# Information given
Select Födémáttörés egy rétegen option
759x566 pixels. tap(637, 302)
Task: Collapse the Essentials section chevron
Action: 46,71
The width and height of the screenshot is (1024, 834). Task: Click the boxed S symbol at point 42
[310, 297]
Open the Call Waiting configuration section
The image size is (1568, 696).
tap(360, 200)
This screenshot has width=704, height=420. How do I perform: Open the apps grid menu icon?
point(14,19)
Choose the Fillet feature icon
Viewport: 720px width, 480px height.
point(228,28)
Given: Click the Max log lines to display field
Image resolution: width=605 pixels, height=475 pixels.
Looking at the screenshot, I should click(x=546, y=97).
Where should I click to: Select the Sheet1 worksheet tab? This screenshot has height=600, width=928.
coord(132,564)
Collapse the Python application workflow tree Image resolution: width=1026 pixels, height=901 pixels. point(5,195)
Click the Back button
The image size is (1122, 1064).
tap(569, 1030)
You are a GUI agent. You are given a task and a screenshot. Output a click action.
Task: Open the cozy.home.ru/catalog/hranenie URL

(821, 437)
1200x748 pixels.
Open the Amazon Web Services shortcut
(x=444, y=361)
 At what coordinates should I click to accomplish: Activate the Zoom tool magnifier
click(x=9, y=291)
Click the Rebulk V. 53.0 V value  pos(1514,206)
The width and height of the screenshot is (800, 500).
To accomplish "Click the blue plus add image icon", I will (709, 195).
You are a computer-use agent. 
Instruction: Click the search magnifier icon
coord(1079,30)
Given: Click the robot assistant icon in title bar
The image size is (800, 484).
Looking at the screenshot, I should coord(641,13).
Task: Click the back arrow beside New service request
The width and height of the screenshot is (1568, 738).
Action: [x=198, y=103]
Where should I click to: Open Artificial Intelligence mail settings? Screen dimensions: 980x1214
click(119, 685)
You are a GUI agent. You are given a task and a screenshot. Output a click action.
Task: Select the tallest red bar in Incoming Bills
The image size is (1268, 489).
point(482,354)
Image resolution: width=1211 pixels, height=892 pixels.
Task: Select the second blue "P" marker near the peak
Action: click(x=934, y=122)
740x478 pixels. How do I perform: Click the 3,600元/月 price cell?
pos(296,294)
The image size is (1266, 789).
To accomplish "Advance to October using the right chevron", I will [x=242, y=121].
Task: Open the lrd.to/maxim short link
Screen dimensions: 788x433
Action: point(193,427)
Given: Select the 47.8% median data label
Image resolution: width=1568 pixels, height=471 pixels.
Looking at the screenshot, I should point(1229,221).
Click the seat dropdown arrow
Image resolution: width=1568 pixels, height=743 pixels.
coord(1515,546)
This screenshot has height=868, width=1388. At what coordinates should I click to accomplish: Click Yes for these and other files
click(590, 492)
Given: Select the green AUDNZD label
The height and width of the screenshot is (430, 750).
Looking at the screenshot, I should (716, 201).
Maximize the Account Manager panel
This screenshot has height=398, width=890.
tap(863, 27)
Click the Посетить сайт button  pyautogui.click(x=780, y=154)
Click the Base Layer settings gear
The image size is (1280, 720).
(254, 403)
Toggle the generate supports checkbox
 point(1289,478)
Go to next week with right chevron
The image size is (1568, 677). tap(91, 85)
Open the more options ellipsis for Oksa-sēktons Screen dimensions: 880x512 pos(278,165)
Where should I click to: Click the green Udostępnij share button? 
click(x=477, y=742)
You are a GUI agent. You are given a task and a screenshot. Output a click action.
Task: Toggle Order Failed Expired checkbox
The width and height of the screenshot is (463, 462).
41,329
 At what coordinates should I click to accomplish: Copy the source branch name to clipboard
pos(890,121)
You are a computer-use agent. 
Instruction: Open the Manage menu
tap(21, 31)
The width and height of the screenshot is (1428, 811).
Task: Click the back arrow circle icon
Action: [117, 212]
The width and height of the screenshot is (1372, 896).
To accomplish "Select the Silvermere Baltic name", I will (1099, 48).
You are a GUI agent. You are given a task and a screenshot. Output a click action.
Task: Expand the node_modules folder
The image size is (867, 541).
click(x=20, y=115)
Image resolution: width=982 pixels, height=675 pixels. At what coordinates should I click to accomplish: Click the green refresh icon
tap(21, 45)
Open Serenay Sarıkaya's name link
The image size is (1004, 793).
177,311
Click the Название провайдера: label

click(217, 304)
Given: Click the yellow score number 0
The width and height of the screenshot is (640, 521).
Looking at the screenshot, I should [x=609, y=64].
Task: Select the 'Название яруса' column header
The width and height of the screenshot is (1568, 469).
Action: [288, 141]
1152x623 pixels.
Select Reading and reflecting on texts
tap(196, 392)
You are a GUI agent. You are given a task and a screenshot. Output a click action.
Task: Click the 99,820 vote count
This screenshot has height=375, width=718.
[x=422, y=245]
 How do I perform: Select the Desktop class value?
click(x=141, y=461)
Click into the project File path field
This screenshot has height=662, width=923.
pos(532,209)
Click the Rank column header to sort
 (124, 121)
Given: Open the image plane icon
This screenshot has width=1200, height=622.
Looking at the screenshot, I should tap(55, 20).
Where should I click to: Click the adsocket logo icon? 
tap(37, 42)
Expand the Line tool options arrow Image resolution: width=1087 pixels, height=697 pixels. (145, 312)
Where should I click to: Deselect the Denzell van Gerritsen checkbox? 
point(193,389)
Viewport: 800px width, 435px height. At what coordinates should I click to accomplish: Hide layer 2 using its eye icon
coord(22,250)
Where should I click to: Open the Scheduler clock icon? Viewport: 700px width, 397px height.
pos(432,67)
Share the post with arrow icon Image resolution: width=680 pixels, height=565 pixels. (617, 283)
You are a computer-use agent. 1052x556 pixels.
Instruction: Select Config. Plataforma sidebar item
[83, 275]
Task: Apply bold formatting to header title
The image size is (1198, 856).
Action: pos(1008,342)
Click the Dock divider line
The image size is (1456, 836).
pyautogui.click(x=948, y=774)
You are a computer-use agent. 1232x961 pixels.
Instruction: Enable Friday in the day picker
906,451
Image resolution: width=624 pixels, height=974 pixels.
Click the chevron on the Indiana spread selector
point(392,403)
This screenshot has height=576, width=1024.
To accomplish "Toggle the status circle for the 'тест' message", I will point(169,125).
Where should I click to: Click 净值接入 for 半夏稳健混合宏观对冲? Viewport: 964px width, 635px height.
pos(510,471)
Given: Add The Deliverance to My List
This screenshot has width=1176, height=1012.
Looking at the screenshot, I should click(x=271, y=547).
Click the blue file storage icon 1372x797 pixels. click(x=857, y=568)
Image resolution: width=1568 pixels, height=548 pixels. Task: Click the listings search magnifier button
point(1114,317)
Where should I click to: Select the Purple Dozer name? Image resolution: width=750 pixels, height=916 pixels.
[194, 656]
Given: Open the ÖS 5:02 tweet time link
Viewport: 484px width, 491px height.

# Task prompt
Taking the records above as input, show every line in which the word "title" is present.

# Result below
Given: Click the robot assistant icon in title bar
Task: Apply bold formatting to header title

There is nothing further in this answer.